=== Exercises to complete ===
1 – Answer these questions about the literature review excerpt:
(a) On which website does Dr. Richard Lehman's weekly journal review blog appear?
(b) Which Rossini work contains the aria "Di tanti palpiti"?
(c) In the OPERA trial, did perioperative n-3-PUFA supplementation reduce the risk of postoperative AF compared with placebo?
2 – Quote the literature review excerpt between "CardioExchange is pleased" and "engage with the entire blog.", inclusive.

=== Reading passage ===
● ● ● ● ●

November 26th, 2012

Selections from Richard Lehman’s Literature Review: November 26th

CardioExchange is pleased to reprint selections from Dr. Richard Lehman’s weekly journal review blog at BMJ.com. Selected summaries are relevant to our audience, but we encourage members to engage with the entire blog.

JAMA  21 Nov 2012  Vol 308

Fish Oil and Postoperative AF: OPERA is the quintessential Italian art-form: devised as a return to the classical past, it is a brilliant transitory display of music, costume, and painted stage sets; an escape to a heightened form of existence and emotion. Palpitations are to be found everywhere: in fact the aria Di tanti palpiti from Rossini’s Tancredi was a great nineteenth century favourite. Oily fish, on the other hand, play but a small part in the operatic repertoire, to the best of my knowledge. Were I sufficiently versed in the full range of Italian musical drama, I might be able to cite the odd eel or mackerel. Perhaps there may be a herring in Lucia di Lammermoor. The climax of Maria Stuarda probably involves a salmon. Alas, I am an infrequent visitor of the opera house, and no sound guide on this important topic: all I am trying to do is to relieve the tedium of reporting on an Italian trial of fish oil in post-operative atrial fibrillation, called OPERA. “In this large multinational trial among patients undergoing cardiac surgery, perioperative supplementation with n-3-PUFAs, compared with placebo, did not reduce the risk of postoperative AF.”

● ● ● ● ●

=== Stored items ===
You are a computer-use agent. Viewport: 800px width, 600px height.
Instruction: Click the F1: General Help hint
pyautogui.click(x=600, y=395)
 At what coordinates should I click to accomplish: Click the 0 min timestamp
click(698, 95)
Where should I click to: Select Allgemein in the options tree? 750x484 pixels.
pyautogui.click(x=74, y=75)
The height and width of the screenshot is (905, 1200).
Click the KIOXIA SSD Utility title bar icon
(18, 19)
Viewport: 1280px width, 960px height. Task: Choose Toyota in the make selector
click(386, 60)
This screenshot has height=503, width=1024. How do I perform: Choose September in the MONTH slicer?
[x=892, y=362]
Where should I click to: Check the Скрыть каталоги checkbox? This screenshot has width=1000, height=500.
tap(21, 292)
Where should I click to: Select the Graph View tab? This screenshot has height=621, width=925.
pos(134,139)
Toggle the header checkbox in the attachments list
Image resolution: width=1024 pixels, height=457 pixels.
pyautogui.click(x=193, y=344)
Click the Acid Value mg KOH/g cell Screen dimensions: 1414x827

● ● ● ● ●

=== Answers by item number ===
1 –
(a) BMJ.com
(b) Tancredi
(c) No

2 –
CardioExchange is pleased to reprint selections from Dr. Richard Lehman’s weekly journal review blog at BMJ.com. Selected summaries are relevant to our audience, but we encourage members to engage with the entire blog.